3 min read

Computing population centers

In demographics, the centre of population (or population center, or population centroid) of a region is a geographical point that describes a centrepoint of the region’s population. See here for more detail. The figure below shows for example the change of the location of the population center of the USA from 1790 to 2010:

US Mean Center of Population 1790-2010

In this post we show how we can use population density raster data from the WorldPop project to calculate population centers of given polygons such as those provided by the GADM project. We will use Vietnam as a case study, first calculating the population center of the province of Hanoi and comparing it to the geometric barycenter. Then, we’ll introduce a pipeline that allows to calculate the population centers of all the provinces of Vietnam in one go.

The WorldPop data can be accessed directly from the worldpopVN package. The GADM data will be downloaded using the gadm() function of the sptools package.

# install.packages(c("devtools", "sp", "raster", "rgeos", "magrittr", "dplyr", "purrr"))
# devtools::install_github("choisy/worldpopVN")
# devtools::install_github("choisy/sptools")
library(sp)       # sp methods
library(raster)   # raster methods
library(magrittr) # %>% 

The WorldPop data:

wp <- worldpopVN::getpop()

Which gives:

plot(wp)

The provinces polygons from GADM:

gadm <- sptools::gadm("vietnam", "sp", 1)
## 
##  Do you want to download it in your internal library ?   (yes/ no) ?
## 
## Selection: 
## 
##  Do you want to save the map in another location  (yes/ no (default))
## 
## Selection:

Which gives:

plot(gadm)

Let’s crop the raster data along the polygon of the province of Hanoi:

hanoi_polygon <- subset(gadm, VARNAME_1 == "Ha Noi")
hanoi <- sptools::crop_on_poly(wp, hanoi_polygon)

Which gives:

plot(hanoi)

From that, calculating the population center needs 2 steps:

  • extracting the population values in each pixel and transforming them into weights (i.e. between 0 and 1 and summing to 1);
  • extracting the coordinates of the center of each pixel and weight-summing the longitude and latitude values with the weights calculated in the first step.
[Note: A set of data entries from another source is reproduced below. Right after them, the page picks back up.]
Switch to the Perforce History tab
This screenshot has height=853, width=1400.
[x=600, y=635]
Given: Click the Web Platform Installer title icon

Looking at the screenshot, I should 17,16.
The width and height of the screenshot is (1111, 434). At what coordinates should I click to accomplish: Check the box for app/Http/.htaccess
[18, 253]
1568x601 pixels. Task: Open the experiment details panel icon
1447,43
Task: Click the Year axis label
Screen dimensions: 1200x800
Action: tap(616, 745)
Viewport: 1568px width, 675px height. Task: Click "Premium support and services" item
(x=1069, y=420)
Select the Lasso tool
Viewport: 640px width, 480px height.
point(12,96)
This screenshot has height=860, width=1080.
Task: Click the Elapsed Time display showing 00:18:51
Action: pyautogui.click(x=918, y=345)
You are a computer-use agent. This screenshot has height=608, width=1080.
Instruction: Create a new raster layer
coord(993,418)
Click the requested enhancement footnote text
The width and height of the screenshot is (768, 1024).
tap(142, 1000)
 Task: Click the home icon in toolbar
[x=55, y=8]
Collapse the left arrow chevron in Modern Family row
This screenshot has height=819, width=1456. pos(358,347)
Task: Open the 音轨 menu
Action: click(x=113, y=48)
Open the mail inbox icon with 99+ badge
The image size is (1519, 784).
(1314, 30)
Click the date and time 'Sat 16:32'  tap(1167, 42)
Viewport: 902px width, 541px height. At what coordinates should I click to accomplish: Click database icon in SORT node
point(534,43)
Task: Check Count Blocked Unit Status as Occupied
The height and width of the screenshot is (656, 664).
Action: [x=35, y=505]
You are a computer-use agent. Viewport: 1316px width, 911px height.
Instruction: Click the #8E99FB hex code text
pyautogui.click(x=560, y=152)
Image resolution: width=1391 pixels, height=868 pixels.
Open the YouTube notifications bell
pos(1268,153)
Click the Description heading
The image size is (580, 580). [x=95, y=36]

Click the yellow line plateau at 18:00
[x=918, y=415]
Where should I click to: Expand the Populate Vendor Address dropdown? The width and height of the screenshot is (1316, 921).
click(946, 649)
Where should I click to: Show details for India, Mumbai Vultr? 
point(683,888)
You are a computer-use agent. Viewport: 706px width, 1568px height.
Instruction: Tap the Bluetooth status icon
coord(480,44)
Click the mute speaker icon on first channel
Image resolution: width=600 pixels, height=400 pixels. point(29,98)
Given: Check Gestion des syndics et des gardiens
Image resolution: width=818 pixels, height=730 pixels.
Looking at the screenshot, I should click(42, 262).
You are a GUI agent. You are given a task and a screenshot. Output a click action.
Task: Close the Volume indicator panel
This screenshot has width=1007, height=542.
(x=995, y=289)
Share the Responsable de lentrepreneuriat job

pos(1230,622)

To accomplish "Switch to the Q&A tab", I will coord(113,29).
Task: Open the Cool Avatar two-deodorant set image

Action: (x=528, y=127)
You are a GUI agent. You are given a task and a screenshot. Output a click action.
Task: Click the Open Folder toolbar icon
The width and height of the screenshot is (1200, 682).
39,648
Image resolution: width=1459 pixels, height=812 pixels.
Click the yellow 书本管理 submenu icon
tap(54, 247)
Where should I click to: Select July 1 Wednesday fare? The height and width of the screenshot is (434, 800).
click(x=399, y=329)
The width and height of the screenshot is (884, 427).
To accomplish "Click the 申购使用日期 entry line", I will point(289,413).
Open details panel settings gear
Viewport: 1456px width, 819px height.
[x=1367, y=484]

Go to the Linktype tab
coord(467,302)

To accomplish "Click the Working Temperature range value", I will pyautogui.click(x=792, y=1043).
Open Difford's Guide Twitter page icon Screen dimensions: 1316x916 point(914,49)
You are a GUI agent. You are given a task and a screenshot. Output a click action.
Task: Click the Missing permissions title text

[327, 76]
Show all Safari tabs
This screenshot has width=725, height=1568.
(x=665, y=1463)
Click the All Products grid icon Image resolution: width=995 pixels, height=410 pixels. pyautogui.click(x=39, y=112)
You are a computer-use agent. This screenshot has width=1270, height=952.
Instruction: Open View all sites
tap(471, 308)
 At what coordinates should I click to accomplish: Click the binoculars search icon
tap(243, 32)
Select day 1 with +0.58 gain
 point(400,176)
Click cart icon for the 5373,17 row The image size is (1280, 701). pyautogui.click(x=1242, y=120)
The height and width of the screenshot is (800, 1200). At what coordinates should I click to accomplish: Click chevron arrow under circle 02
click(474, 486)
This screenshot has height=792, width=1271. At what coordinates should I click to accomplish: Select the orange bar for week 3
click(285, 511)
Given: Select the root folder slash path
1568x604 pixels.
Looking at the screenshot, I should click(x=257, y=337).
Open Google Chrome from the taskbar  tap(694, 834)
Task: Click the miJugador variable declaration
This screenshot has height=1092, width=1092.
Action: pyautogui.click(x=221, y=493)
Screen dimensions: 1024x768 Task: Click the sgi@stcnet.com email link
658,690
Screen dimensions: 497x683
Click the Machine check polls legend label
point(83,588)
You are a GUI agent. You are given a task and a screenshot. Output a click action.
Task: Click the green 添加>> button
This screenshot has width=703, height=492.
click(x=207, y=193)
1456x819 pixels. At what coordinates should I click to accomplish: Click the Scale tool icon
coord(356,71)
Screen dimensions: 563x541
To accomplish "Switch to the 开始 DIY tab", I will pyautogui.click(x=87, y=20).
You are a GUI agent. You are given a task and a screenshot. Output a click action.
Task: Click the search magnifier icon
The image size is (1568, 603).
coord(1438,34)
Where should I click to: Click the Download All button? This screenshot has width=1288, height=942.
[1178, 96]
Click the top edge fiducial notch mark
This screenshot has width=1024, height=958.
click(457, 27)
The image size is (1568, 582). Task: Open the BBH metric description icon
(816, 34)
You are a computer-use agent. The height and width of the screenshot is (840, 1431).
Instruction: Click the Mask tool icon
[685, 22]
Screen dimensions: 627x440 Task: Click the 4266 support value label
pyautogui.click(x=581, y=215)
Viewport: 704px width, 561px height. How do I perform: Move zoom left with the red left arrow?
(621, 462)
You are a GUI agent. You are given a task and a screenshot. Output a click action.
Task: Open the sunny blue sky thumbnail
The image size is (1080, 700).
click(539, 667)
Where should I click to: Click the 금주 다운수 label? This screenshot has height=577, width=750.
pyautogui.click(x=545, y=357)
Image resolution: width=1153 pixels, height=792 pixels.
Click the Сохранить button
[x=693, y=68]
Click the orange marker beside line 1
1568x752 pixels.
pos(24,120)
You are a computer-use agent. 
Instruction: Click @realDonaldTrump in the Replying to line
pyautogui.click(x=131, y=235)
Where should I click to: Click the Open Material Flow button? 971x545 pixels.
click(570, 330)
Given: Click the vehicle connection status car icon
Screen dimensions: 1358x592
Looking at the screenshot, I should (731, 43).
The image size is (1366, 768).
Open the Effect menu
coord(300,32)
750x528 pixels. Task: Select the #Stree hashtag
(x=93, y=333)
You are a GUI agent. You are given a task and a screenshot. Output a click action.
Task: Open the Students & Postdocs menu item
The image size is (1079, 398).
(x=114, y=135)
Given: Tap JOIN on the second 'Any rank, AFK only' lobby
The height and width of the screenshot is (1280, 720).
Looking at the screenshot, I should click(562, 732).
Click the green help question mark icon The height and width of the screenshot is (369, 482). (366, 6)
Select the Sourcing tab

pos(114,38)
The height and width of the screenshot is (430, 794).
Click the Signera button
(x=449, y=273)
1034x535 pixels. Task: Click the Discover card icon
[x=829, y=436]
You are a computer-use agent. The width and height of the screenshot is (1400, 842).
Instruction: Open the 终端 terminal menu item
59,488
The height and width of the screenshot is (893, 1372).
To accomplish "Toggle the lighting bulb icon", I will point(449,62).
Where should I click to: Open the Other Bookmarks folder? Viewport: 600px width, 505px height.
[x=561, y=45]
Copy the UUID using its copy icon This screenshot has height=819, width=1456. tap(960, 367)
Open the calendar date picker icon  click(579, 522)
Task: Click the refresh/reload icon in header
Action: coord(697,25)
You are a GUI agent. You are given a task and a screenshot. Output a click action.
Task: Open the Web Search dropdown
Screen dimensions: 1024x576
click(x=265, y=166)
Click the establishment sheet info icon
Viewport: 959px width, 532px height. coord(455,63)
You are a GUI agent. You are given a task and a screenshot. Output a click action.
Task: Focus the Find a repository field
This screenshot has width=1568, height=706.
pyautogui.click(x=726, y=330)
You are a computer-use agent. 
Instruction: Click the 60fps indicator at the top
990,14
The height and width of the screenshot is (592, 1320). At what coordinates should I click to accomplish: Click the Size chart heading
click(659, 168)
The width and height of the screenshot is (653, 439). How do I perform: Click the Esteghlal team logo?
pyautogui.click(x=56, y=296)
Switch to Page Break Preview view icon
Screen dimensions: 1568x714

Before these 2 steps, the raster need to be converted to a SpatialPointsDataFrame object:

hanoi2 <- raster::rasterToPoints(hanoi, spatial = TRUE)

The first step is:

values <- hanoi2@data[[1]]
weights <- values / sum(values)

The second step is:

pop_center <- hanoi2 %>%
  sp::coordinates() %>%
  as.data.frame() %>%
  lapply(. %>%
           `*`(weights) %>%
            sum()) %>%
  unlist()

For comparison, let’s compute the simple geometric barycenter from the polygon of Hanoi:

barycenter <- hanoi_polygon %>% 
  rgeos::gCentroid() %>% 
  sp::coordinates()

Let’s now compare the locations of the population center and the geometric barycenter:

plot(hanoi)
points(pop_center[1], pop_center[2], pch = 1) # circle
points(barycenter[1], barycenter[2], pch = 2) # triangle

A pipeline to calculate the population centers of all the provinces

Let’s now imagine that we want to calculate the coordinates of the population centers of all the provinces of the gadm object. First, we’d need to include the 2 steps of the centroid calculation into a function:

weighted_centroid <- function(spptdf) {
  require(sp)
  require(magrittr)
  weights <- spptdf %>% # step 1
    slot("data") %>% 
    {. / sum(.)}
  spptdf %>%            # step 2
    coordinates() %>%
    as.data.frame() %>%
    lapply(. %>%
             `*`(weights) %>%
             sum()) %>%
    unlist()
}

Then, we can run the following pipeline. It takes about 10’ on a MacBook Pro, the vast majority of that time being for the crop_on_poly() call.

pop_centers <- gadm %>%
  sptools::as_list() %>% 
  parallel::mclapply(sptools::crop_on_poly, rstr = wp) %>% 
  lapply(raster::rasterToPoints, spatial = TRUE) %>% 
  lapply(weighted_centroid) %>%
  purrr::reduce(dplyr::bind_rows)